A Chaos Engineer at Gremlin, Ana helps companies avoid outages by running proactive chaos engineering experiments. At Reactive Summit in Montreal this October, Ana offers a deep-dive into the world of chaos engineering with her talk “The practice of Chaos Engineering”.
In anticipation of Ana’s talk at Reactive Summit, we spoke to Ana about her developer journey, the importance of reliability and how breaking things on purpose can help organizations build more reliable systems.
What is your background and what sparked your interest in chaos engineering and cloud computing?
I began writing code at the age of 13. There was something fun about building things out of nothing, and it enabled me to teach myself a few languages early on. I did a lot of work on web and mobile development and then transitioned to the Infrastructure world. I stumbled upon Cloud Computing and Chaos Engineering when I first started working at Uber on their Site Reliability Engineering team focusing on their Chaos Engineering tool, uDestroy. I then transferred to Uber’s Cloud Infrastructure team where I worked on building a tool for bringing Uber to the Cloud using GCP and AWS. I rapidly learned that working on internal infrastructure tools was interesting to me. I found the value in building services, especially when it meant keeping a company like Uber, with thousands of microservices, reliable.
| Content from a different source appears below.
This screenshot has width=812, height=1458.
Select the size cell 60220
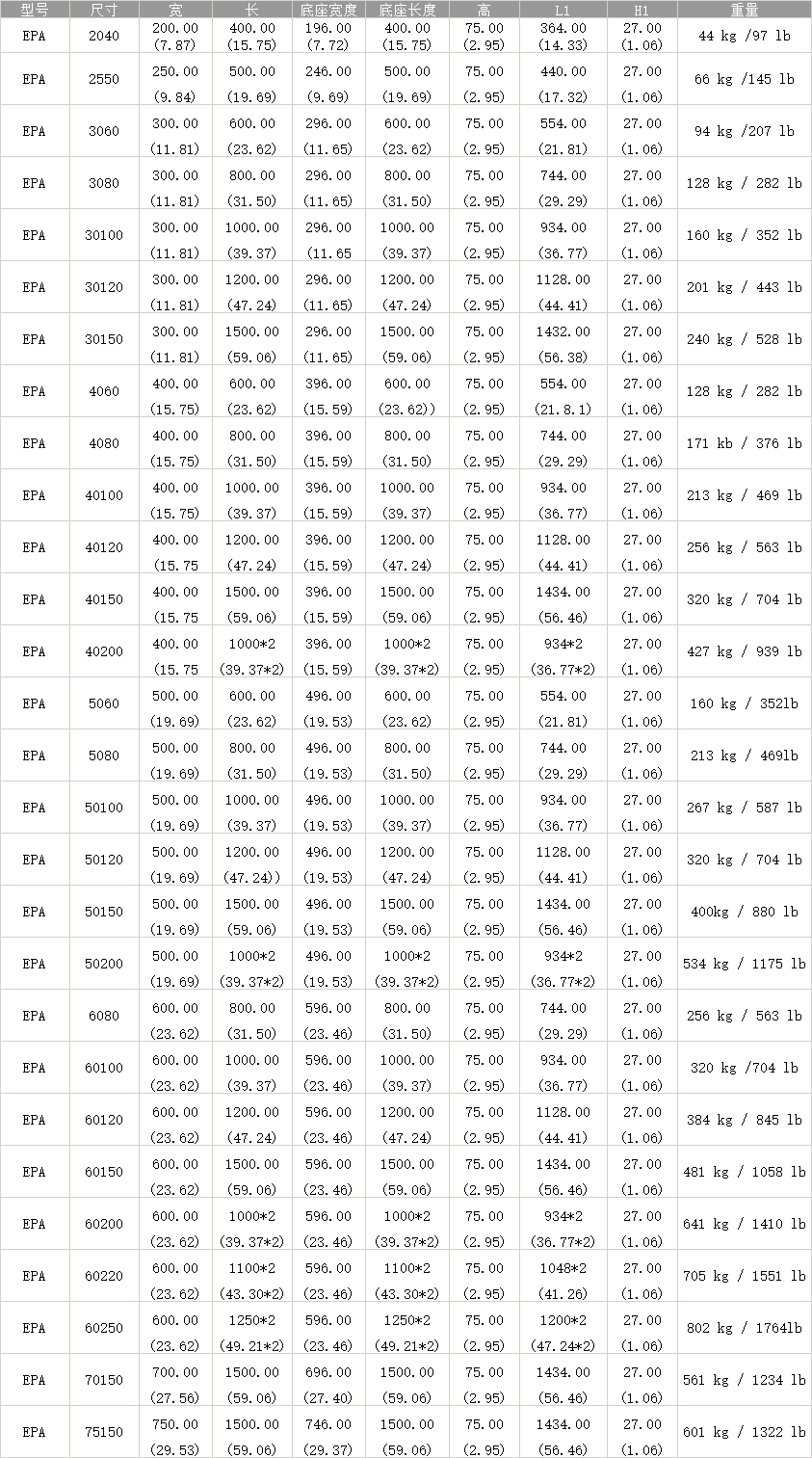pos(103,1276)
I’m now working at Gremlin as a Chaos Engineer, helping companies avoid downtime by proactively running chaos engineering experiments.
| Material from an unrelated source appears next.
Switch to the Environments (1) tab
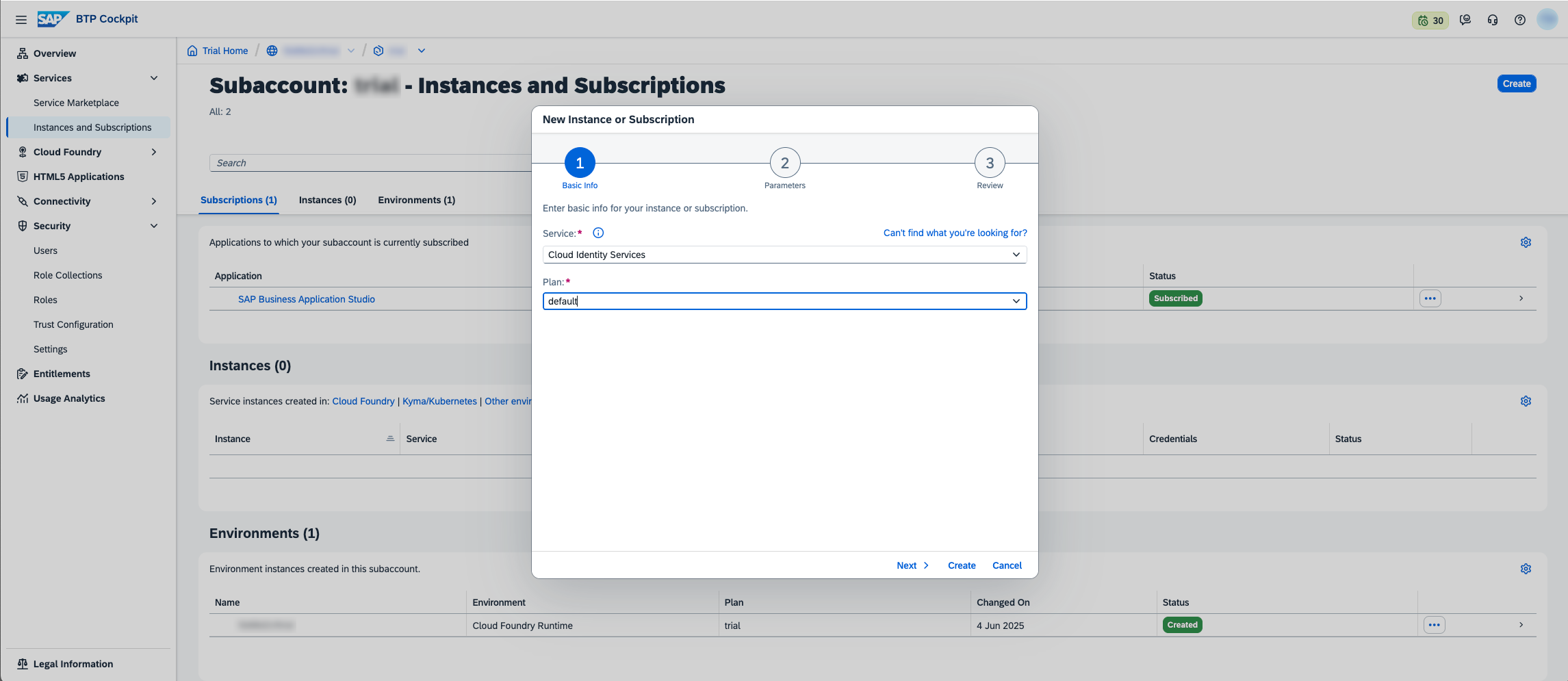The width and height of the screenshot is (1568, 681). point(416,200)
What problems do you solve as a part of your job?
Working at a small startup means the type of problems I work on are constantly changing. As a pioneer in the chaos engineering space, I get to help others see the ways their infrastructure can break at any moment, so they should break it on purpose to build more resilient systems. My favorite part of my job is being able to learn about the infrastructure of different companies, their struggles with the scalability of their microservices.
Reactive is a new buzzword for many traditional developers. What is your prediction for its importance in application development over the next couple of years?
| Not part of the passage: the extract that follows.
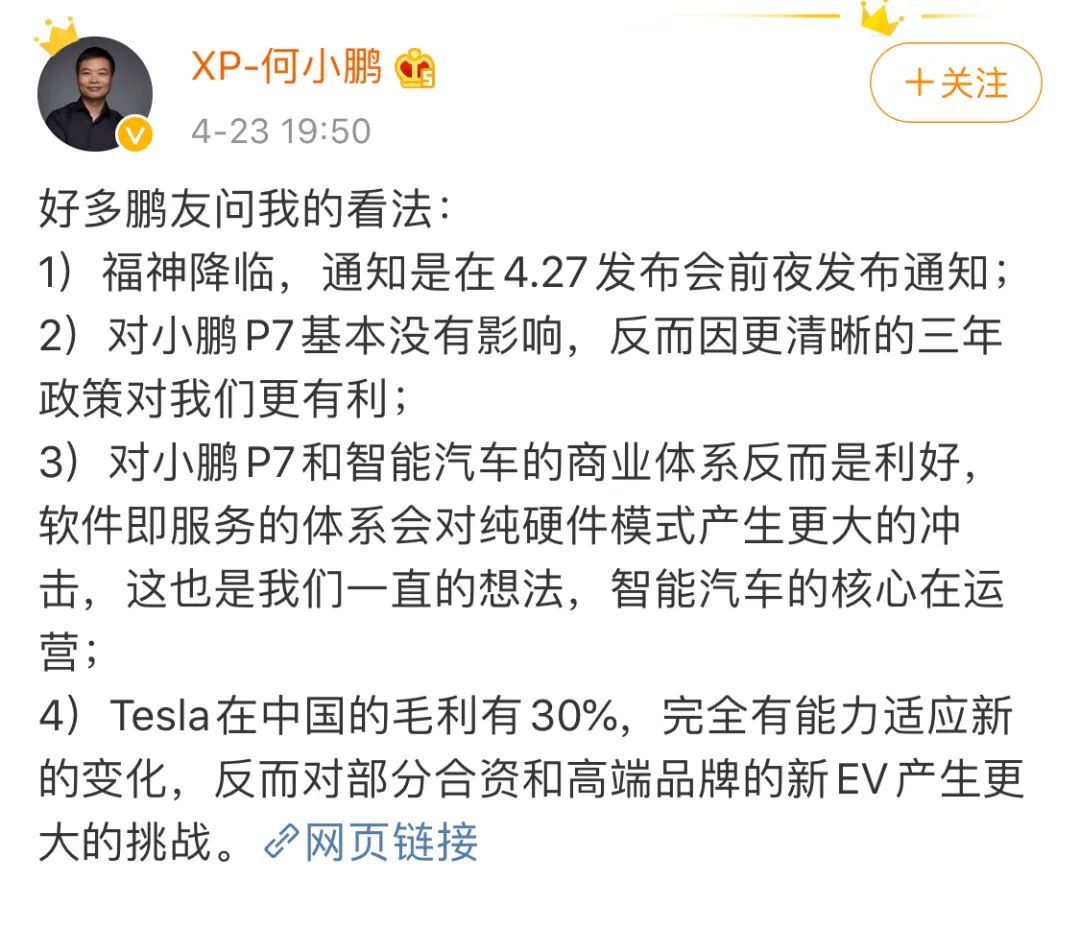Open the profile avatar photo
The width and height of the screenshot is (1080, 928).
click(94, 94)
I strongly believe in making reliability one of the first core things to think about when starting to develop a service, application or company. Reactive makes that a priority and I believe reactive development is only going to get more prominent in companies.
What is the biggest challenge companies deploying distributed Reactive systems are facing?
I’m a bit biased in this question as I spend most of my time helping others learn how to use chaos engineering to build more resilient systems. Resiliency is extremely hard, especially when in microservice architectures or when running anything at scale. The last thing any company wants is to have any sort of downtime or failure in their systems. A multi-day outage is unacceptable.
What is the best solution to this challenge?
Break things on purpose is what we like to say Gremlin. Chaos Engineering is the practice of thoughtfully planned experiments designed to reveal the weakness in our systems. There are too many points of failures in applications these days, but you can inject chaos at any layer.
What is your most ambitious professional dream that you hope to achieve one day?
I’ve had a few, but I think the most ambitious one is to one day become president of Costa Rica.
Who should attend your talk and what will they learn?
My talk is open to engineers of all levels, though beginners and intermediate engineers would enjoy it best. They will learn what chaos engineering is, why it’s important and how to get started.
Whom would you like to connect with at the conference?
Everyone and anyone! It’s my first time interacting with the Reactive Systems world and I feel like it’s a good conference to network and learn.